[[ DATA EXCERPTS, beginning ]]

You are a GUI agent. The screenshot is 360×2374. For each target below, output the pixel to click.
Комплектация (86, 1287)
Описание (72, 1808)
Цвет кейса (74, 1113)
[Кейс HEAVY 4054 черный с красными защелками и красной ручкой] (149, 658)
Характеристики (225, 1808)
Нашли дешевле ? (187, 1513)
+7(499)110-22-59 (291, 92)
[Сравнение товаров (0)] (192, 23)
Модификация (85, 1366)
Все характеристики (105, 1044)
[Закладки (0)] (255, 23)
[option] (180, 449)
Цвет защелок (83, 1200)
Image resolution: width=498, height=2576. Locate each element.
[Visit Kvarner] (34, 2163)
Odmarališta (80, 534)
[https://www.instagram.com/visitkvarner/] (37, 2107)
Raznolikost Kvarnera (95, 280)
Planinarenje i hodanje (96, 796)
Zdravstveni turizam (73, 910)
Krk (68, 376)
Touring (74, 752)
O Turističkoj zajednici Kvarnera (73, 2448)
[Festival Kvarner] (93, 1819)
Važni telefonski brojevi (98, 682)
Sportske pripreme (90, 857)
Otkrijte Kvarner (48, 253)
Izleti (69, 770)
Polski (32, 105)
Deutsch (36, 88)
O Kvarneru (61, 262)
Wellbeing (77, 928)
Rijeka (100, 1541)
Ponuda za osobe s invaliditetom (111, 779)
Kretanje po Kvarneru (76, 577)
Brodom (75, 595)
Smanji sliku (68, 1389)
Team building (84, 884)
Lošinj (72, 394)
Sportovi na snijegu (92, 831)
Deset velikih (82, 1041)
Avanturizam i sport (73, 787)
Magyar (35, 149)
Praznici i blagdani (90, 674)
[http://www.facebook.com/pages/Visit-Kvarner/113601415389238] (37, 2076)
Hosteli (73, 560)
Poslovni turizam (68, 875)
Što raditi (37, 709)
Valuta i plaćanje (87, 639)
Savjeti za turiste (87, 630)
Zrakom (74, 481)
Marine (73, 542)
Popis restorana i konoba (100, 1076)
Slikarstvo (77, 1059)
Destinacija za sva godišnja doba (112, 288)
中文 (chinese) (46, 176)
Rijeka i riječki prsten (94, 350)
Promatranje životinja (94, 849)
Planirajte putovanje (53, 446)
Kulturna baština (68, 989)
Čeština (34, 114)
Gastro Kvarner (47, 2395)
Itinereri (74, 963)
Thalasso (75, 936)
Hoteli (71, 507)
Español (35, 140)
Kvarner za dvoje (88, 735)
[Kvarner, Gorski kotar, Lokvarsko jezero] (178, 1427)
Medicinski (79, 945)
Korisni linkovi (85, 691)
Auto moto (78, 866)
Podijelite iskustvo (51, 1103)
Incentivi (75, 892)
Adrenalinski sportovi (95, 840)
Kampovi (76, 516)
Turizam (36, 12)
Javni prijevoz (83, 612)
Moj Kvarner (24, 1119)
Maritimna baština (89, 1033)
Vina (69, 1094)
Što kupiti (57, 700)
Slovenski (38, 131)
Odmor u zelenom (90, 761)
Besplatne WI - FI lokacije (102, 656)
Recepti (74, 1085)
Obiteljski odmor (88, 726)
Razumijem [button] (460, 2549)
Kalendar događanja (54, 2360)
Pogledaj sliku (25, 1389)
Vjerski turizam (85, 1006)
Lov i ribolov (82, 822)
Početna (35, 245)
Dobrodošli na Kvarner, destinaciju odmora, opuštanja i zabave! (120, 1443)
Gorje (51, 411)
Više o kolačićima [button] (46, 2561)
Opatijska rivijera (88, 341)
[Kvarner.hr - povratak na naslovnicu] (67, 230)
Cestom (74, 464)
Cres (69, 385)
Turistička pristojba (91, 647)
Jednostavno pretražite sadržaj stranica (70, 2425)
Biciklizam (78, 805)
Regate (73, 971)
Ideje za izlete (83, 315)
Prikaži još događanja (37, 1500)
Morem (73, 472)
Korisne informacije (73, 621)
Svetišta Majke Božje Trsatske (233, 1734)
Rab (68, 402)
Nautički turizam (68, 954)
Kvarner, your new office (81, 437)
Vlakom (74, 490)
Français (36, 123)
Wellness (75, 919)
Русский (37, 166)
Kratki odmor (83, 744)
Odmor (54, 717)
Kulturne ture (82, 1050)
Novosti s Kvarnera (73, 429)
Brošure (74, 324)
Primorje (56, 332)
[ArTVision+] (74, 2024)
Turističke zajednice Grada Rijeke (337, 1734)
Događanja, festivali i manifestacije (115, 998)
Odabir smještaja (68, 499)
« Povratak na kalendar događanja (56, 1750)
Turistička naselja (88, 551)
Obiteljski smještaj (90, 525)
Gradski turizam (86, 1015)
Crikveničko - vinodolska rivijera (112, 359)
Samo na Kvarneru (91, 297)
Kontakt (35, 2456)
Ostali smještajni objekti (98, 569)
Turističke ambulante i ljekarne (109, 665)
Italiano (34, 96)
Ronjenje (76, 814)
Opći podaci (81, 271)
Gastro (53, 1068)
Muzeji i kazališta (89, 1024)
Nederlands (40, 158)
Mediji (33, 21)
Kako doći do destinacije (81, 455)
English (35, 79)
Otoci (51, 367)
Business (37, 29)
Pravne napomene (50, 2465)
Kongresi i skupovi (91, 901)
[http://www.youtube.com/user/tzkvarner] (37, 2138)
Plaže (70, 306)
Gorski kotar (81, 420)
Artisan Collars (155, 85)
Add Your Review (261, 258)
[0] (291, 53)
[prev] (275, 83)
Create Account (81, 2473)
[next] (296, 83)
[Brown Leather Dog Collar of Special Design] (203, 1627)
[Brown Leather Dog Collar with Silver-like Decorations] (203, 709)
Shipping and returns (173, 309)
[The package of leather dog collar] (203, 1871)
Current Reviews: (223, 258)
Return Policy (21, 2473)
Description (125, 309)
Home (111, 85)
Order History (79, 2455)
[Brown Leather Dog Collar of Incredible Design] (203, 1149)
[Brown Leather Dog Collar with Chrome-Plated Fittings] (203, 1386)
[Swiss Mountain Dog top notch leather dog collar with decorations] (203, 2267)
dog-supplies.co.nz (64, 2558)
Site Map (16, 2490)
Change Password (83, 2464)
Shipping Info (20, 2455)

[[ DATA EXCERPTS, end ]]

THE TASK: Each entry in the data must be copied exactly.

TASK RESPONSE:
You are a GUI agent. The screenshot is 360×2374. For each target below, output the pixel to click.
Комплектация (86, 1287)
Описание (72, 1808)
Цвет кейса (74, 1113)
[Кейс HEAVY 4054 черный с красными защелками и красной ручкой] (149, 658)
Характеристики (225, 1808)
Нашли дешевле ? (187, 1513)
+7(499)110-22-59 (291, 92)
[Сравнение товаров (0)] (192, 23)
Модификация (85, 1366)
Все характеристики (105, 1044)
[Закладки (0)] (255, 23)
[option] (180, 449)
Цвет защелок (83, 1200)
Image resolution: width=498, height=2576. Locate each element.
[Visit Kvarner] (34, 2163)
Odmarališta (80, 534)
[https://www.instagram.com/visitkvarner/] (37, 2107)
Raznolikost Kvarnera (95, 280)
Planinarenje i hodanje (96, 796)
Zdravstveni turizam (73, 910)
Krk (68, 376)
Touring (74, 752)
O Turističkoj zajednici Kvarnera (73, 2448)
[Festival Kvarner] (93, 1819)
Važni telefonski brojevi (98, 682)
Sportske pripreme (90, 857)
Otkrijte Kvarner (48, 253)
Izleti (69, 770)
Polski (32, 105)
Deutsch (36, 88)
O Kvarneru (61, 262)
Wellbeing (77, 928)
Rijeka (100, 1541)
Ponuda za osobe s invaliditetom (111, 779)
Kretanje po Kvarneru (76, 577)
Brodom (75, 595)
Smanji sliku (68, 1389)
Team building (84, 884)
Lošinj (72, 394)
Sportovi na snijegu (92, 831)
Deset velikih (82, 1041)
Avanturizam i sport (73, 787)
Magyar (35, 149)
Praznici i blagdani (90, 674)
[http://www.facebook.com/pages/Visit-Kvarner/113601415389238] (37, 2076)
Hosteli (73, 560)
Poslovni turizam (68, 875)
Što raditi (37, 709)
Valuta i plaćanje (87, 639)
Savjeti za turiste (87, 630)
Zrakom (74, 481)
Marine (73, 542)
Popis restorana i konoba (100, 1076)
Slikarstvo (77, 1059)
Destinacija za sva godišnja doba (112, 288)
中文 (chinese) (46, 176)
Rijeka i riječki prsten (94, 350)
Promatranje životinja (94, 849)
Planirajte putovanje (53, 446)
Kulturna baština (68, 989)
Čeština (34, 114)
Gastro Kvarner (47, 2395)
Itinereri (74, 963)
Thalasso (75, 936)
Hoteli (71, 507)
Español (35, 140)
Kvarner za dvoje (88, 735)
[Kvarner, Gorski kotar, Lokvarsko jezero] (178, 1427)
Medicinski (79, 945)
Korisni linkovi (85, 691)
Auto moto (78, 866)
Podijelite iskustvo (51, 1103)
Incentivi (75, 892)
Adrenalinski sportovi (95, 840)
Kampovi (76, 516)
Turizam (36, 12)
Javni prijevoz (83, 612)
Moj Kvarner (24, 1119)
Maritimna baština (89, 1033)
Vina (69, 1094)
Što kupiti (57, 700)
Slovenski (38, 131)
Odmor u zelenom (90, 761)
Besplatne WI - FI lokacije (102, 656)
Recepti (74, 1085)
Obiteljski odmor (88, 726)
Razumijem [button] (460, 2549)
Kalendar događanja (54, 2360)
Pogledaj sliku (25, 1389)
Vjerski turizam (85, 1006)
Lov i ribolov (82, 822)
Početna (35, 245)
Dobrodošli na Kvarner, destinaciju odmora, opuštanja i zabave! (120, 1443)
Gorje (51, 411)
Više o kolačićima [button] (46, 2561)
Opatijska rivijera (88, 341)
[Kvarner.hr - povratak na naslovnicu] (67, 230)
Cestom (74, 464)
Cres (69, 385)
Turistička pristojba (91, 647)
Jednostavno pretražite sadržaj stranica (70, 2425)
Biciklizam (78, 805)
Regate (73, 971)
Ideje za izlete (83, 315)
Prikaži još događanja (37, 1500)
Morem (73, 472)
Korisne informacije (73, 621)
Svetišta Majke Božje Trsatske (233, 1734)
Rab (68, 402)
Nautički turizam (68, 954)
Kvarner, your new office (81, 437)
Vlakom (74, 490)
Français (36, 123)
Wellness (75, 919)
Русский (37, 166)
Kratki odmor (83, 744)
Odmor (54, 717)
Kulturne ture (82, 1050)
Novosti s Kvarnera (73, 429)
Brošure (74, 324)
Primorje (56, 332)
[ArTVision+] (74, 2024)
Turističke zajednice Grada Rijeke (337, 1734)
Događanja, festivali i manifestacije (115, 998)
Odabir smještaja (68, 499)
« Povratak na kalendar događanja (56, 1750)
Turistička naselja (88, 551)
Obiteljski smještaj (90, 525)
Gradski turizam (86, 1015)
Crikveničko - vinodolska rivijera (112, 359)
Samo na Kvarneru (91, 297)
Kontakt (35, 2456)
Ostali smještajni objekti (98, 569)
Turističke ambulante i ljekarne (109, 665)
Italiano (34, 96)
Ronjenje (76, 814)
Opći podaci (81, 271)
Gastro (53, 1068)
Muzeji i kazališta (89, 1024)
Nederlands (40, 158)
Mediji (33, 21)
Kako doći do destinacije (81, 455)
English (35, 79)
Otoci (51, 367)
Business (37, 29)
Pravne napomene (50, 2465)
Kongresi i skupovi (91, 901)
[http://www.youtube.com/user/tzkvarner] (37, 2138)
Plaže (70, 306)
Gorski kotar (81, 420)
Artisan Collars (155, 85)
Add Your Review (261, 258)
[0] (291, 53)
[prev] (275, 83)
Create Account (81, 2473)
[next] (296, 83)
[Brown Leather Dog Collar of Special Design] (203, 1627)
[Brown Leather Dog Collar with Silver-like Decorations] (203, 709)
Shipping and returns (173, 309)
[The package of leather dog collar] (203, 1871)
Current Reviews: (223, 258)
Return Policy (21, 2473)
Description (125, 309)
Home (111, 85)
Order History (79, 2455)
[Brown Leather Dog Collar of Incredible Design] (203, 1149)
[Brown Leather Dog Collar with Chrome-Plated Fittings] (203, 1386)
[Swiss Mountain Dog top notch leather dog collar with decorations] (203, 2267)
dog-supplies.co.nz (64, 2558)
Site Map (16, 2490)
Change Password (83, 2464)
Shipping Info (20, 2455)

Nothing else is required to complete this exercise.